Mornings, after she left, I would slip downstairs and look around the parking lot for that cat. She was so desperate for contact,
it seemed, screaming for attention, and I wanted to find out if I could quiet her, soothe her screaming even for a moment,
by scratching that patch of sensitive skin behind her ears. But as soon as I stepped into the lot, she would vanish, hiding
under a car or running into the old man’s garden next door. It had become a kind of game, actually, though I didn’t know why
I was playing. I wasn’t sure what I was planning to do if I found her, either. I certainly wasn’t prepared to take an alley
cat into my apartment. Can you imagine the fleas? I just wanted to touch her, I guess, to see if she would stop wailing, if
only for a few moments.

And sometimes I would get stuck, caught by the impossible gorgeousness of the Los Angeles morning, catatonic in the apprehension
of a phenomenon too beautiful, too cinematic to be real.

I
T WAS BECAUSE HER EYES KEPT CHANGING COLORS. IT WAS BE
cause her breasts were fake. It was because she came home at half past three in the morning but acted like it was three in
the afternoon. It was because she said she was a vegetarian and made me lamb stew.
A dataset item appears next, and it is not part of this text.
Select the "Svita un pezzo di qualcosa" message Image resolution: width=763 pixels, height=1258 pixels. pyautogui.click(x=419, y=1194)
It was because she was older than me but
wouldn’t admit it. It was because she constantly contradicted herself, denying entire conversations. It was because she was
a liar and so was I. It was because she wore way too much perfume and way too much makeup and way too high high heels. It
was because when she slept, she rested the back of her hand on her forehead like Scarlett O’Hara. It was because of her laugh,
soft and low and wicked. It was because sometimes she bit me. It was because of the way she pressed herself into me, as though
she were literally trying to crawl under my skin. It was because she had those tiny cracks at the corners of her eyes. It
was because she never asked me why I lived alone, staying awake through the Hollywood night, writing my senseless, pointless
scenes. It was because she understood every crazy thing I said, or pretended to, anyway.
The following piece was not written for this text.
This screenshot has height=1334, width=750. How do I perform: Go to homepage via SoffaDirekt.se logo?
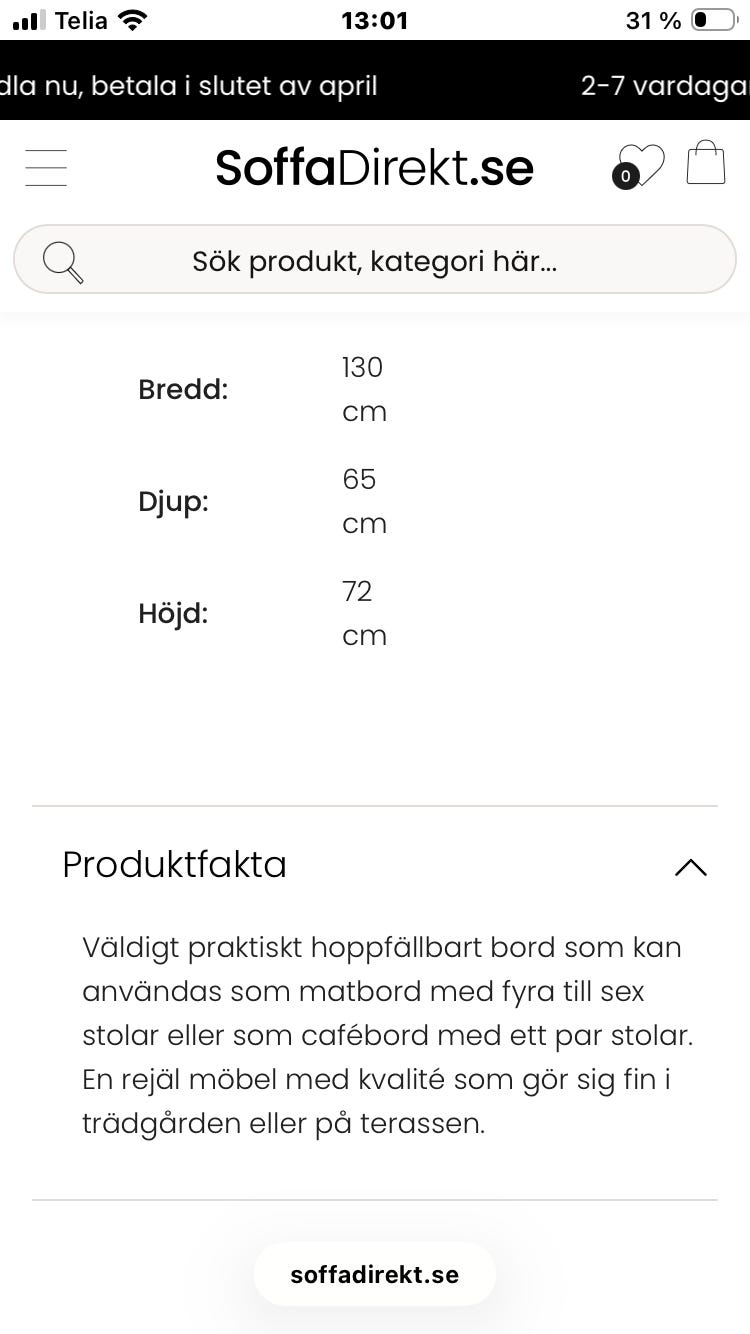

It was because when I saw her, when she came into my apartment, she would smile, smiling at me, only me, because of me.

It was because of all these things that a few days later, I parked the Cadillac in the rear lot of the strip mall strip club,
walked around to the front through the yellow illumination of the Sunset Boulevard street lamps, and approached the door.
The bouncer who guarded it wore prison denim and sunglasses even darker than mine. I gave him my ten-dollar entrance fee and
flinched as he tried to stamp my hand.

“I won’t be needing that,” I said. I shook my head, backing away. I didn’t like the idea of that infrared ink touching my
skin.

The bouncer shrugged. “You’ll need it when you want to get back in.”

“If I leave,” I told him, “I won’t want to get back in.”

He didn’t bother to look at me, just hunched over like Rodin’s
Thinker
on a bar stool and said, “
Everybody
wants to get back in.”

The Velvet Mask was a strip club I’d been driving by for years. Only tourists went in there, I’d always thought, or Japanese
businessmen, or ad guys from New York. Only assholes.

I walked down a narrow corridor, the snarling music inside the club growing exponentially louder, and emerged through a pair
of swinging saloon-style shutters into the main room.